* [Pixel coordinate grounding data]
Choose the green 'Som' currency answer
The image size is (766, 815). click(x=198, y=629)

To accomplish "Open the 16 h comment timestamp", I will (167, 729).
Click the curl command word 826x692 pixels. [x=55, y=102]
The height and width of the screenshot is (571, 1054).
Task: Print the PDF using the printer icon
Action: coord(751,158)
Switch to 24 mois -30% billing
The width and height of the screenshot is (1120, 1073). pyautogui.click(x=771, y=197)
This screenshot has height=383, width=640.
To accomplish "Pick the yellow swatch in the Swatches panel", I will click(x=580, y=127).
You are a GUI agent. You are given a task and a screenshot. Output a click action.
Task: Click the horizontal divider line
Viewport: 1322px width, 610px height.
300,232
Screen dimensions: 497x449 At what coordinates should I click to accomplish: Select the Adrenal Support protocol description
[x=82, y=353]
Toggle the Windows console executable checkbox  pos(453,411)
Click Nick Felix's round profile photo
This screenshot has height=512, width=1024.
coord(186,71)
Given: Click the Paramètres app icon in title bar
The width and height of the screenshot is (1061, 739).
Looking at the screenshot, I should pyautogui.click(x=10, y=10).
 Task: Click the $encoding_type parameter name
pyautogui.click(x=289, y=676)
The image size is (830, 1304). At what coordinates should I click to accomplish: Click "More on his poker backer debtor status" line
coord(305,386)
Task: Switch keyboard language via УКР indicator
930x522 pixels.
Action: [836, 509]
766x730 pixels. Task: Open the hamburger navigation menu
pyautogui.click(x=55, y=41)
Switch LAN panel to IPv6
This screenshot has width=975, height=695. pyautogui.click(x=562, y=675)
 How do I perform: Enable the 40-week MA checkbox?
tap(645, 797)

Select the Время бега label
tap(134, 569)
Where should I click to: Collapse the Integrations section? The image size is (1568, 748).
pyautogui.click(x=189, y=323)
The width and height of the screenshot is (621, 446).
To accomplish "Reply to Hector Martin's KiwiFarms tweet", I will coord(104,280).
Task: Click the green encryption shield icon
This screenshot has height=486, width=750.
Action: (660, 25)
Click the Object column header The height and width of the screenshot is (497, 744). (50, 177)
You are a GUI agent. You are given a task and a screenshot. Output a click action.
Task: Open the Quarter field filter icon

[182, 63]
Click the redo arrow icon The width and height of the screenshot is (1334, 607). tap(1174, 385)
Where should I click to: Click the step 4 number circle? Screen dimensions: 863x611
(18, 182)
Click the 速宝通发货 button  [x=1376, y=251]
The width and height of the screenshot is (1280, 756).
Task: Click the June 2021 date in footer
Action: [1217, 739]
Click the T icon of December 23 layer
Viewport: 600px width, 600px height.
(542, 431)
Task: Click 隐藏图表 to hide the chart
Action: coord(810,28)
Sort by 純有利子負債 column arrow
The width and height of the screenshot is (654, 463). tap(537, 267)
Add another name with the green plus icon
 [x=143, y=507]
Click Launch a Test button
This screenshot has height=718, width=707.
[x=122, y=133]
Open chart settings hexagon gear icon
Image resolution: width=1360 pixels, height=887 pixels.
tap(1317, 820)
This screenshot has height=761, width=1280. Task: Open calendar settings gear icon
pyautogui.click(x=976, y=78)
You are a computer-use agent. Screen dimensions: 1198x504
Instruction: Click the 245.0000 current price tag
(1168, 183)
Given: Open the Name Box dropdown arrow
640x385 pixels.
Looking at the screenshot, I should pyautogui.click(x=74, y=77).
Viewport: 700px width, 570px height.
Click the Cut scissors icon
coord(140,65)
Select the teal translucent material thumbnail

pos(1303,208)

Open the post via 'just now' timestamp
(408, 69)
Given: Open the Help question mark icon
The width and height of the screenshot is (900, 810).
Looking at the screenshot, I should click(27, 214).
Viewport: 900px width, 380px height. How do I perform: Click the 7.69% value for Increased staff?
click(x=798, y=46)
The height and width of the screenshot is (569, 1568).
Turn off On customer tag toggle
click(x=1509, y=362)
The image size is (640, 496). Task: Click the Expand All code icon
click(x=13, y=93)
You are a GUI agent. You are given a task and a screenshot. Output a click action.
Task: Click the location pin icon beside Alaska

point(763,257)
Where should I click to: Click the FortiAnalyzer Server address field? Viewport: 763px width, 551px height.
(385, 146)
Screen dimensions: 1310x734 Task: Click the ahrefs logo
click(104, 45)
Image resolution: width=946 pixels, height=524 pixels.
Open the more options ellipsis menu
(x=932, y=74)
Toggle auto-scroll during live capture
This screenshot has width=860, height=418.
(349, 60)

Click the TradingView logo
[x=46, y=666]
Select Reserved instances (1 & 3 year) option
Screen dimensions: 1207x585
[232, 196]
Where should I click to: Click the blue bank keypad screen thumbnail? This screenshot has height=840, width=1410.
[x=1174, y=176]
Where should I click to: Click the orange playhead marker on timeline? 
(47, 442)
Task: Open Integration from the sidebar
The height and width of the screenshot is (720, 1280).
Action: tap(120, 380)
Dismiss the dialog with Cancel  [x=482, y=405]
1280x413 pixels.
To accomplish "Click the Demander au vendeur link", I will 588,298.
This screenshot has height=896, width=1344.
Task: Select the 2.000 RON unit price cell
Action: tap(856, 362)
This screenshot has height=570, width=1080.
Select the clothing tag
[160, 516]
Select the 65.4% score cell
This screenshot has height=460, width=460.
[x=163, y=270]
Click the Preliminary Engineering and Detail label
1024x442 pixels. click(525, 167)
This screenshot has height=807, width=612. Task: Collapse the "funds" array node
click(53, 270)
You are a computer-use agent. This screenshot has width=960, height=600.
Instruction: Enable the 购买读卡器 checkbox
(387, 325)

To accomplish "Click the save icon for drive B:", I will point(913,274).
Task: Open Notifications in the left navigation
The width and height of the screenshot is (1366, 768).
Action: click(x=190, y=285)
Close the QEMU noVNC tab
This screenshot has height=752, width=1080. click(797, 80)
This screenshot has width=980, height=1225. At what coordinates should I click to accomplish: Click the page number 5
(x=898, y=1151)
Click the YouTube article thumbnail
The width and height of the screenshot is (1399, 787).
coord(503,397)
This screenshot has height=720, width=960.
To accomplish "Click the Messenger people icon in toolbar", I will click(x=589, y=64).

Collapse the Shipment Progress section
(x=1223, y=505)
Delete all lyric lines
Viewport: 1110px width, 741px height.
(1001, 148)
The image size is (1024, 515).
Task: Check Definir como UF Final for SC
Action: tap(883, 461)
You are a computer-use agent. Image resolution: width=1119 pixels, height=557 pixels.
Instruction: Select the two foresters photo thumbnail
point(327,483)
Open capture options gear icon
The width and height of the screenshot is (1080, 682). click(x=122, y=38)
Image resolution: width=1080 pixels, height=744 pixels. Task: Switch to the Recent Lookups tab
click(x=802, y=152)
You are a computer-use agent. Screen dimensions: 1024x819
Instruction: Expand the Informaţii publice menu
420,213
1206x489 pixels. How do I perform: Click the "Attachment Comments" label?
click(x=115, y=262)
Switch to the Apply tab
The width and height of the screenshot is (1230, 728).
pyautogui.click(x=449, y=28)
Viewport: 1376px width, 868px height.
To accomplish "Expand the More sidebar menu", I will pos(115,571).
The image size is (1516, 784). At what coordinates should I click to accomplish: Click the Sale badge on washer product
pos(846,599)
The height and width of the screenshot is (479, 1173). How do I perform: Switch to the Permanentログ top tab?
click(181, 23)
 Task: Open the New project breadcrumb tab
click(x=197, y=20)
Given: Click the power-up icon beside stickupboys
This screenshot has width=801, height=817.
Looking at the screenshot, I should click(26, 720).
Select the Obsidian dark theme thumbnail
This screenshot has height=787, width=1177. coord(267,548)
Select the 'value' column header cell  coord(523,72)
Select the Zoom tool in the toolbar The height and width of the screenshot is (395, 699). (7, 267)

* [Work request]
For each line above that contains the word "agent", make a copy.

* [Answer section]
You are a GUI agent. You are given a task and a screenshot. Output a click action.
You are a GUI agent. You are given a task and a screenshot. Output a click action.
You are a computer-use agent. Screen dimensions: 1198x504
You are a GUI agent. You are given a task and a screenshot. Output a click action.
You are a computer-use agent. This screenshot has width=960, height=600.
You are a computer-use agent. Image resolution: width=1119 pixels, height=557 pixels.
You are a computer-use agent. Screen dimensions: 1024x819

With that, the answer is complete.